Records from a data source:
────────────────────

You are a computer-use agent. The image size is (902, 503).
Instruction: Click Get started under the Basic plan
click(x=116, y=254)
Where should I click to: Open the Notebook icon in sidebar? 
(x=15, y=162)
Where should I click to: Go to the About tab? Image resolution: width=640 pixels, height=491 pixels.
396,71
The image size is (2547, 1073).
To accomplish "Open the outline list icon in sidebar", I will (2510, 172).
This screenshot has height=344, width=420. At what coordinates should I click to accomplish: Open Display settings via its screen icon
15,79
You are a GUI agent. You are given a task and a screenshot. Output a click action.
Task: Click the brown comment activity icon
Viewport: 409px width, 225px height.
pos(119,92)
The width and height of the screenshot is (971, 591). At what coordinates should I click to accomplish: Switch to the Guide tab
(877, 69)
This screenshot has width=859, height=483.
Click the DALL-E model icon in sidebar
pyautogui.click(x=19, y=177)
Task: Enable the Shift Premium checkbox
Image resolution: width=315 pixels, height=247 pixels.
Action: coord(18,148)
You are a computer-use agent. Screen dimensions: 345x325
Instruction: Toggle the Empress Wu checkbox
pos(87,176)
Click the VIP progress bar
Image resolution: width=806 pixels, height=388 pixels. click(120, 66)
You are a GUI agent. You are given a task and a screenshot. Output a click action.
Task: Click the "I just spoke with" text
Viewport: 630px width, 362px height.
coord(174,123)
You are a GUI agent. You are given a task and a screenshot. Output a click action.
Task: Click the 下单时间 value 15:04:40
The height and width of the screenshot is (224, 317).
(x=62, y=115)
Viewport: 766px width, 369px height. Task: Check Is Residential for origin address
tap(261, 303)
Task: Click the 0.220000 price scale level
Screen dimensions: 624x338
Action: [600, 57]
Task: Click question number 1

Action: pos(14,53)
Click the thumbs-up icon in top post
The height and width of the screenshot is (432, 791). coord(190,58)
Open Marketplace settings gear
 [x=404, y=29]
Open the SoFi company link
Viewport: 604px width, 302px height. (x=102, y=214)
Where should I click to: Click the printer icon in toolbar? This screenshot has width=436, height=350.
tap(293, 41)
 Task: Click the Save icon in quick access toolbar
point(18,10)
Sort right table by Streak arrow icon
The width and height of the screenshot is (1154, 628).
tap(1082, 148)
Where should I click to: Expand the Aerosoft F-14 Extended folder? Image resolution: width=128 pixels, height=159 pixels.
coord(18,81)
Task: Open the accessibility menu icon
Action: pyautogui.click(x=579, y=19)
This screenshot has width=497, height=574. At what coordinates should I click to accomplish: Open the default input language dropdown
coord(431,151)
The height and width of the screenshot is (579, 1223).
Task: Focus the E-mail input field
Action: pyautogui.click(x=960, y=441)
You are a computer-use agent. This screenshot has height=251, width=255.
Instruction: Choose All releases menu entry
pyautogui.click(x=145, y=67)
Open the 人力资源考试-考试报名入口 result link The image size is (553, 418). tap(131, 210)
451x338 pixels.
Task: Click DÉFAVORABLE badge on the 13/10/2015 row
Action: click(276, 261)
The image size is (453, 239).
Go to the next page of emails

────────────────────

Your task – Once you have read the records, repeat them all exactly.

Exercise output –
You are a computer-use agent. The image size is (902, 503).
Instruction: Click Get started under the Basic plan
click(x=116, y=254)
Where should I click to: Open the Notebook icon in sidebar? 
(x=15, y=162)
Where should I click to: Go to the About tab? Image resolution: width=640 pixels, height=491 pixels.
396,71
The image size is (2547, 1073).
To accomplish "Open the outline list icon in sidebar", I will (2510, 172).
This screenshot has height=344, width=420. At what coordinates should I click to accomplish: Open Display settings via its screen icon
15,79
You are a GUI agent. You are given a task and a screenshot. Output a click action.
Task: Click the brown comment activity icon
Viewport: 409px width, 225px height.
pos(119,92)
The width and height of the screenshot is (971, 591). At what coordinates should I click to accomplish: Switch to the Guide tab
(877, 69)
This screenshot has width=859, height=483.
Click the DALL-E model icon in sidebar
pyautogui.click(x=19, y=177)
Task: Enable the Shift Premium checkbox
Image resolution: width=315 pixels, height=247 pixels.
Action: coord(18,148)
You are a computer-use agent. Screen dimensions: 345x325
Instruction: Toggle the Empress Wu checkbox
pos(87,176)
Click the VIP progress bar
Image resolution: width=806 pixels, height=388 pixels. click(120, 66)
You are a GUI agent. You are given a task and a screenshot. Output a click action.
Task: Click the "I just spoke with" text
Viewport: 630px width, 362px height.
coord(174,123)
You are a GUI agent. You are given a task and a screenshot. Output a click action.
Task: Click the 下单时间 value 15:04:40
The height and width of the screenshot is (224, 317).
(x=62, y=115)
Viewport: 766px width, 369px height. Task: Check Is Residential for origin address
tap(261, 303)
Task: Click the 0.220000 price scale level
Screen dimensions: 624x338
Action: [600, 57]
Task: Click question number 1

Action: pos(14,53)
Click the thumbs-up icon in top post
The height and width of the screenshot is (432, 791). coord(190,58)
Open Marketplace settings gear
 [x=404, y=29]
Open the SoFi company link
Viewport: 604px width, 302px height. (x=102, y=214)
Where should I click to: Click the printer icon in toolbar? This screenshot has width=436, height=350.
tap(293, 41)
 Task: Click the Save icon in quick access toolbar
point(18,10)
Sort right table by Streak arrow icon
The width and height of the screenshot is (1154, 628).
tap(1082, 148)
Where should I click to: Expand the Aerosoft F-14 Extended folder? Image resolution: width=128 pixels, height=159 pixels.
coord(18,81)
Task: Open the accessibility menu icon
Action: pyautogui.click(x=579, y=19)
This screenshot has width=497, height=574. At what coordinates should I click to accomplish: Open the default input language dropdown
coord(431,151)
The height and width of the screenshot is (579, 1223).
Task: Focus the E-mail input field
Action: pyautogui.click(x=960, y=441)
You are a computer-use agent. This screenshot has height=251, width=255.
Instruction: Choose All releases menu entry
pyautogui.click(x=145, y=67)
Open the 人力资源考试-考试报名入口 result link The image size is (553, 418). tap(131, 210)
451x338 pixels.
Task: Click DÉFAVORABLE badge on the 13/10/2015 row
Action: click(276, 261)
The image size is (453, 239).
Go to the next page of emails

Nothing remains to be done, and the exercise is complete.